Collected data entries

══════════════════════════════

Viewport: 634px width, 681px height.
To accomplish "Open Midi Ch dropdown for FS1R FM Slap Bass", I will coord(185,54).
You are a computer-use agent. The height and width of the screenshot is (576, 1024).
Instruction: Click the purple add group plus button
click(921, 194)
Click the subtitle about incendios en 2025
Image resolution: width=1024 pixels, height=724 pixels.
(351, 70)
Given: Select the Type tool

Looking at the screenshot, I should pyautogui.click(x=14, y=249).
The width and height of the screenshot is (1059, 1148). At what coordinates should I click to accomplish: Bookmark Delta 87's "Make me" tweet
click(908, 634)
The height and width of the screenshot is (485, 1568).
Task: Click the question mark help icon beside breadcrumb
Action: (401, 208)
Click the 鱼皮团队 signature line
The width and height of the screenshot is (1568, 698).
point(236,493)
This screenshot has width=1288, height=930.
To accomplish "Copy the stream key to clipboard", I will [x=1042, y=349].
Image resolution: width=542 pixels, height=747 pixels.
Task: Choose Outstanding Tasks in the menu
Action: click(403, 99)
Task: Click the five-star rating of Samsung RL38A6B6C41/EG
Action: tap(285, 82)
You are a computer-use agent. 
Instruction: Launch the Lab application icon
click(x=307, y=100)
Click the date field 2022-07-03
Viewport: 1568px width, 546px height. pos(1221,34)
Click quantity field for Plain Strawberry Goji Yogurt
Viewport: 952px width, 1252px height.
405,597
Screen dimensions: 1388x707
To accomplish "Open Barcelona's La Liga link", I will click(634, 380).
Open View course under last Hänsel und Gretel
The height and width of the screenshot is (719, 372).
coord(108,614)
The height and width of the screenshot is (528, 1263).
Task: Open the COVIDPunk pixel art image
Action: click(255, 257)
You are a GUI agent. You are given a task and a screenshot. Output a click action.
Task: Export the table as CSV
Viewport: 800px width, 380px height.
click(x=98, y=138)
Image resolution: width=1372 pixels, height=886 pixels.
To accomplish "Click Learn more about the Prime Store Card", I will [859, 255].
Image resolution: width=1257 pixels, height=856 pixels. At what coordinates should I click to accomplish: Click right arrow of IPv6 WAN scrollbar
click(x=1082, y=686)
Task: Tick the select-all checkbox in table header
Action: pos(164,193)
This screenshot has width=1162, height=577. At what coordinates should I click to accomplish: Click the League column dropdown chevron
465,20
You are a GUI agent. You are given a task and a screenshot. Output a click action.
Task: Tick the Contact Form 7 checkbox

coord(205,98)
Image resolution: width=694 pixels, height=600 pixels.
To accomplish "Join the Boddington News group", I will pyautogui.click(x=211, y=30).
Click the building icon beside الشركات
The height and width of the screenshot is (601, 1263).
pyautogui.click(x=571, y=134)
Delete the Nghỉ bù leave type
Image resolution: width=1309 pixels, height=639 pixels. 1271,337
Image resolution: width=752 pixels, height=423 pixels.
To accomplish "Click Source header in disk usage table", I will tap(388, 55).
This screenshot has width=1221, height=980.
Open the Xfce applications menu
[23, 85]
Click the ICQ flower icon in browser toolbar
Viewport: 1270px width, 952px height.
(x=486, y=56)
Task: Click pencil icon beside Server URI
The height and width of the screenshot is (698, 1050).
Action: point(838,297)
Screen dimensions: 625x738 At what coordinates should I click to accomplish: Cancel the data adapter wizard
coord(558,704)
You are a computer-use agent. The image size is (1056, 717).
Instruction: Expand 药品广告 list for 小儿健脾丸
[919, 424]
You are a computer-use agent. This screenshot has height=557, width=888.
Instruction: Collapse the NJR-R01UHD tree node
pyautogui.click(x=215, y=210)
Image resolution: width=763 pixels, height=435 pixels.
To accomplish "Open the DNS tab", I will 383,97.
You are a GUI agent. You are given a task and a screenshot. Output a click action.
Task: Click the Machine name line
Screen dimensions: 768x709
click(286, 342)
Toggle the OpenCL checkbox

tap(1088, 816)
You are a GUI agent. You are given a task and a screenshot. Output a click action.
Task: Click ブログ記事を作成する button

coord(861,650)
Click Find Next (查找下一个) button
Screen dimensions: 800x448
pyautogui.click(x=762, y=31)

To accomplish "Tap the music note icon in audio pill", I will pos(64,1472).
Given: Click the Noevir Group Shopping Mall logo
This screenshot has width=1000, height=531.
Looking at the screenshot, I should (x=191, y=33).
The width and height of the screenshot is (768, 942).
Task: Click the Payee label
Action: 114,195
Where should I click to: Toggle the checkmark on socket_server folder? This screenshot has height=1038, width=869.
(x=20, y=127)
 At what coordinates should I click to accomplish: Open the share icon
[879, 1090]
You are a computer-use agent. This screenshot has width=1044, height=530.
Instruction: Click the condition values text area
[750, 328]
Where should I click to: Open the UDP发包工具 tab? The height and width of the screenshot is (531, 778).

══════════════════════════════

== Exercise objective ==
In full and without alteration, retype the entries above.

== Written answer ==
Viewport: 634px width, 681px height.
To accomplish "Open Midi Ch dropdown for FS1R FM Slap Bass", I will coord(185,54).
You are a computer-use agent. The height and width of the screenshot is (576, 1024).
Instruction: Click the purple add group plus button
click(921, 194)
Click the subtitle about incendios en 2025
Image resolution: width=1024 pixels, height=724 pixels.
(351, 70)
Given: Select the Type tool

Looking at the screenshot, I should pyautogui.click(x=14, y=249).
The width and height of the screenshot is (1059, 1148). At what coordinates should I click to accomplish: Bookmark Delta 87's "Make me" tweet
click(908, 634)
The height and width of the screenshot is (485, 1568).
Task: Click the question mark help icon beside breadcrumb
Action: (401, 208)
Click the 鱼皮团队 signature line
The width and height of the screenshot is (1568, 698).
point(236,493)
This screenshot has width=1288, height=930.
To accomplish "Copy the stream key to clipboard", I will [x=1042, y=349].
Image resolution: width=542 pixels, height=747 pixels.
Task: Choose Outstanding Tasks in the menu
Action: click(403, 99)
Task: Click the five-star rating of Samsung RL38A6B6C41/EG
Action: tap(285, 82)
You are a computer-use agent. 
Instruction: Launch the Lab application icon
click(x=307, y=100)
Click the date field 2022-07-03
Viewport: 1568px width, 546px height. pos(1221,34)
Click quantity field for Plain Strawberry Goji Yogurt
Viewport: 952px width, 1252px height.
405,597
Screen dimensions: 1388x707
To accomplish "Open Barcelona's La Liga link", I will click(634, 380).
Open View course under last Hänsel und Gretel
The height and width of the screenshot is (719, 372).
coord(108,614)
The height and width of the screenshot is (528, 1263).
Task: Open the COVIDPunk pixel art image
Action: click(255, 257)
You are a GUI agent. You are given a task and a screenshot. Output a click action.
Task: Export the table as CSV
Viewport: 800px width, 380px height.
click(x=98, y=138)
Image resolution: width=1372 pixels, height=886 pixels.
To accomplish "Click Learn more about the Prime Store Card", I will [859, 255].
Image resolution: width=1257 pixels, height=856 pixels. At what coordinates should I click to accomplish: Click right arrow of IPv6 WAN scrollbar
click(x=1082, y=686)
Task: Tick the select-all checkbox in table header
Action: pos(164,193)
This screenshot has width=1162, height=577. At what coordinates should I click to accomplish: Click the League column dropdown chevron
465,20
You are a GUI agent. You are given a task and a screenshot. Output a click action.
Task: Tick the Contact Form 7 checkbox

coord(205,98)
Image resolution: width=694 pixels, height=600 pixels.
To accomplish "Join the Boddington News group", I will pyautogui.click(x=211, y=30).
Click the building icon beside الشركات
The height and width of the screenshot is (601, 1263).
pyautogui.click(x=571, y=134)
Delete the Nghỉ bù leave type
Image resolution: width=1309 pixels, height=639 pixels. 1271,337
Image resolution: width=752 pixels, height=423 pixels.
To accomplish "Click Source header in disk usage table", I will tap(388, 55).
This screenshot has width=1221, height=980.
Open the Xfce applications menu
[23, 85]
Click the ICQ flower icon in browser toolbar
Viewport: 1270px width, 952px height.
(x=486, y=56)
Task: Click pencil icon beside Server URI
The height and width of the screenshot is (698, 1050).
Action: point(838,297)
Screen dimensions: 625x738 At what coordinates should I click to accomplish: Cancel the data adapter wizard
coord(558,704)
You are a computer-use agent. The image size is (1056, 717).
Instruction: Expand 药品广告 list for 小儿健脾丸
[919, 424]
You are a computer-use agent. This screenshot has height=557, width=888.
Instruction: Collapse the NJR-R01UHD tree node
pyautogui.click(x=215, y=210)
Image resolution: width=763 pixels, height=435 pixels.
To accomplish "Open the DNS tab", I will 383,97.
You are a GUI agent. You are given a task and a screenshot. Output a click action.
Task: Click the Machine name line
Screen dimensions: 768x709
click(286, 342)
Toggle the OpenCL checkbox

tap(1088, 816)
You are a GUI agent. You are given a task and a screenshot. Output a click action.
Task: Click ブログ記事を作成する button

coord(861,650)
Click Find Next (查找下一个) button
Screen dimensions: 800x448
pyautogui.click(x=762, y=31)

To accomplish "Tap the music note icon in audio pill", I will pos(64,1472).
Given: Click the Noevir Group Shopping Mall logo
This screenshot has width=1000, height=531.
Looking at the screenshot, I should (x=191, y=33).
The width and height of the screenshot is (768, 942).
Task: Click the Payee label
Action: 114,195
Where should I click to: Toggle the checkmark on socket_server folder? This screenshot has height=1038, width=869.
(x=20, y=127)
 At what coordinates should I click to accomplish: Open the share icon
[879, 1090]
You are a computer-use agent. This screenshot has width=1044, height=530.
Instruction: Click the condition values text area
[750, 328]
Where should I click to: Open the UDP发包工具 tab? The height and width of the screenshot is (531, 778).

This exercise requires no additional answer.